DIRECTIONS FOR THIS TASK »
Write out the data in full, exactly as shown.

Data entries
====================

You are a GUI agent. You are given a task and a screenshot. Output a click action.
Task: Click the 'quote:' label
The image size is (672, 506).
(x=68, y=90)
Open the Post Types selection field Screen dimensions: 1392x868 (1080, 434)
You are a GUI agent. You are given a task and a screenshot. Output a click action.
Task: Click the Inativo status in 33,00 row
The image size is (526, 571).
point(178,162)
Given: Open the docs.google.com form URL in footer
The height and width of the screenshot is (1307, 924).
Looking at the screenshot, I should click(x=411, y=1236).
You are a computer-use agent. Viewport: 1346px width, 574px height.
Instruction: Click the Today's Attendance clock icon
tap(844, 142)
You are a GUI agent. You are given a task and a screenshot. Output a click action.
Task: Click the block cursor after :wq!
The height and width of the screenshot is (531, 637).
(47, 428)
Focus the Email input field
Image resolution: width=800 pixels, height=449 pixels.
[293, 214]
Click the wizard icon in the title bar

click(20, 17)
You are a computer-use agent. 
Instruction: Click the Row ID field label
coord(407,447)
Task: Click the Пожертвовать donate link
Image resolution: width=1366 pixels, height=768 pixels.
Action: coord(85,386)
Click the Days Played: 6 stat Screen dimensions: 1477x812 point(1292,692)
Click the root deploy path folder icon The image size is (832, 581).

====================

YOUR RESPONSE »
You are a GUI agent. You are given a task and a screenshot. Output a click action.
Task: Click the 'quote:' label
The image size is (672, 506).
(x=68, y=90)
Open the Post Types selection field Screen dimensions: 1392x868 (1080, 434)
You are a GUI agent. You are given a task and a screenshot. Output a click action.
Task: Click the Inativo status in 33,00 row
The image size is (526, 571).
point(178,162)
Given: Open the docs.google.com form URL in footer
The height and width of the screenshot is (1307, 924).
Looking at the screenshot, I should click(x=411, y=1236).
You are a computer-use agent. Viewport: 1346px width, 574px height.
Instruction: Click the Today's Attendance clock icon
tap(844, 142)
You are a GUI agent. You are given a task and a screenshot. Output a click action.
Task: Click the block cursor after :wq!
The height and width of the screenshot is (531, 637).
(47, 428)
Focus the Email input field
Image resolution: width=800 pixels, height=449 pixels.
[293, 214]
Click the wizard icon in the title bar

click(20, 17)
You are a computer-use agent. 
Instruction: Click the Row ID field label
coord(407,447)
Task: Click the Пожертвовать donate link
Image resolution: width=1366 pixels, height=768 pixels.
Action: coord(85,386)
Click the Days Played: 6 stat Screen dimensions: 1477x812 point(1292,692)
Click the root deploy path folder icon The image size is (832, 581).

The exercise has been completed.